Mice take shelter in a loaf of bread. (Photo: YOSHIKAZU TSUNO/AFP, Getty Images)
Mice take shelter in a loaf of bread. (Photo: YOSHIKAZU TSUNO/AFP, Getty Images)

Researchers say they may have found a way to create more useful fat cells using the gene-editing technique CRISPR. In a new study out Wednesday, they found evidence — in mice — that these engineered cells can possibly help the body burn calories quicker, as well as prevent obesity and other metabolic problems, compared to the fat cells most commonly found in the human body. But the findings are still a long way from being applicable to people.

Yu-Hua Tseng, a diabetes researcher at Harvard Medical School, and her lab have been studying the intricacies of fat cells for years, focusing on the difference between so-called white and brown fat cells (the brown colour comes from the higher amounts of mitochondria they have, which contain lots of iron). The primary purpose of white fat cells is to store energy from food, while brown fat cells are thought primarily to be used as a way to keep our body temperature stable, particularly in the cold.

Scientists like Tseng have shown that brown fat cells are better at breaking down the nutrients they process than white fat. But most fat in the body is white, not brown, and many people now have an overabundance of body fat, leading to health problems like obesity and type 2 diabetes. As a result, Tseng and her team have theorised that if we find a way to safely make white fat cells more brown-like, that should help treat or prevent obesity.
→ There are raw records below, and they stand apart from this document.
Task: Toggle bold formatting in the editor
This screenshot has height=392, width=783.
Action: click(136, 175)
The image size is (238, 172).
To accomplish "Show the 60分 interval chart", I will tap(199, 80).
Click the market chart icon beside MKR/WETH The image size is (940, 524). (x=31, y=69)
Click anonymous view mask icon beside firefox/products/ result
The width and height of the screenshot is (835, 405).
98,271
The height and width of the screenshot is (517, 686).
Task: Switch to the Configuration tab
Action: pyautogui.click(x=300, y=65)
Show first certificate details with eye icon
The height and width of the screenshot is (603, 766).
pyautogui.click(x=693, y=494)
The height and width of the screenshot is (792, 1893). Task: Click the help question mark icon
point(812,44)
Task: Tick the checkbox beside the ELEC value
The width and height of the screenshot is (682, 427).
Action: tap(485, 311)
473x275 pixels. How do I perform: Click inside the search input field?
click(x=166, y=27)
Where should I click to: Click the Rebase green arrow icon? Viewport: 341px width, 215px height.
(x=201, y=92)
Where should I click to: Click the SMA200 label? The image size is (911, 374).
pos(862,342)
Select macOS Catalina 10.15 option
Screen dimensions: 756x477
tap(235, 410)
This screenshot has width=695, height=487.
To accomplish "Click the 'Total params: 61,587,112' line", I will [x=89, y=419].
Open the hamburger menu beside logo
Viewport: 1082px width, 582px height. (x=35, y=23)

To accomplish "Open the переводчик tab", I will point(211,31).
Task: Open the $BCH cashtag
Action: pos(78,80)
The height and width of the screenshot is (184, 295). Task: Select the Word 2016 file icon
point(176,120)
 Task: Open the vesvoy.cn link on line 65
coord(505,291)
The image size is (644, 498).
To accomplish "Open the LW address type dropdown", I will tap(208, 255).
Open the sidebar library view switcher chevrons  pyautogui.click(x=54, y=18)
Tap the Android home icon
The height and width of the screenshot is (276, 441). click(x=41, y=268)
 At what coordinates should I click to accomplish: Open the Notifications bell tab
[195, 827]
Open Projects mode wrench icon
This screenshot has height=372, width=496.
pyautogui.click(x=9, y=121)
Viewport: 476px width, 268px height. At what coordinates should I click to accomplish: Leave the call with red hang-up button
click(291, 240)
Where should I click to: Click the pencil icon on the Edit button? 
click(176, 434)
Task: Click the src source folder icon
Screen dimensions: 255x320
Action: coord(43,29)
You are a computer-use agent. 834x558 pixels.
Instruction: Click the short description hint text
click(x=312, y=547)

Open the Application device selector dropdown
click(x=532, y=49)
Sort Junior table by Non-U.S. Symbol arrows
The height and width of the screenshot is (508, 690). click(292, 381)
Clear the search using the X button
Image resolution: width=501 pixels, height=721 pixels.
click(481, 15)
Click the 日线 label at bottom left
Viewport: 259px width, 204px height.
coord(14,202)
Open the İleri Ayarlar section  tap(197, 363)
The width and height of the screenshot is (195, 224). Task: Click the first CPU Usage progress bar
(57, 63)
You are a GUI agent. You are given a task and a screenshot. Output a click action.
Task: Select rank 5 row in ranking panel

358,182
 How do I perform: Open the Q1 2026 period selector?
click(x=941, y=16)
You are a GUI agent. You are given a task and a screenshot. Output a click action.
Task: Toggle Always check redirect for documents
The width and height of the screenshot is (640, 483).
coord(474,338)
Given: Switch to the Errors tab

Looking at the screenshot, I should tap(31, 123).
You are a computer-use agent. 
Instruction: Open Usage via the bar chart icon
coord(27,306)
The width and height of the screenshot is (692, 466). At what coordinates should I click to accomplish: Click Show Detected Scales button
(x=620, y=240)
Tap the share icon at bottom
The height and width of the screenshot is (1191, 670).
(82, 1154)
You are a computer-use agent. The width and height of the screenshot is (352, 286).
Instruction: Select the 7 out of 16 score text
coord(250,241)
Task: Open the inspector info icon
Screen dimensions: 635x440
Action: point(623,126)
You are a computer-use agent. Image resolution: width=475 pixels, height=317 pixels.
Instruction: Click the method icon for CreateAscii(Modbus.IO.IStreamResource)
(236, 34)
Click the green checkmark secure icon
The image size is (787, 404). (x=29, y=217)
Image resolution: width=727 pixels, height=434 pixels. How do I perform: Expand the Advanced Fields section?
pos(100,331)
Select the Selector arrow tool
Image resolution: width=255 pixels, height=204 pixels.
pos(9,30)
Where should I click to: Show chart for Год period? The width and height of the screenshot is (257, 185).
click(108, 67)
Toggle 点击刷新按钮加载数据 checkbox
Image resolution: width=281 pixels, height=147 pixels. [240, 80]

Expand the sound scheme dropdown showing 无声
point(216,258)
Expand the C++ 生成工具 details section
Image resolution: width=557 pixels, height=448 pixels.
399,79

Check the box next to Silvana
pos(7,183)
In this new study, published Wednesday in Science Translational Medicine, Tseng and her team appeared to do just that. With the help of CRISPR, they made changes to precursor human white fat cells. The changes enabled the white fat cells to express a protein usually produced by brown fat cells and thought to be key to their improved energy-burning ability, known as uncoupling protein 1 (UCP1). Then they transplanted these human brown-like cells — codenamed HUMBLE cells — into obese mice fed a high-fat diet and documented to what happened to them compared to a control group of mice that were given human white fat cells via transplant and a third group of mice with transplanted brown fat cells.

Above, the mitochondria of white, HUMBLE, and brown fat cells, as seen in Tseng and her team's experiments with mice. (Image: Chih-Hao Wang, et al/ Science Translational Medicine)

Tseng and her team found that the mice with HUMBLE cells were better off across the board than the mice with white fat cells and had similar outcomes to the mice with brown fat cells. The internal structure of HUMBLE cells also more resembled brown fat cells, particularly when it came to their mitochondria.

“They’re able to clear their glucose much quicker; they’re able to better respond to insulin. And in terms of weight gain, they can gain less weight compared to the control mice,” Tseng said by phone. “So all that signifies an improvement to their metabolism.”

These experiments are a proof-of-concept for researchers like Tseng, not something that will be tested in humans in clinical trials anytime soon. We’re only now starting to see the very first, small trials of CRISPR in people for diseases like cancer and muscular dystrophy, though results have been so far encouraging.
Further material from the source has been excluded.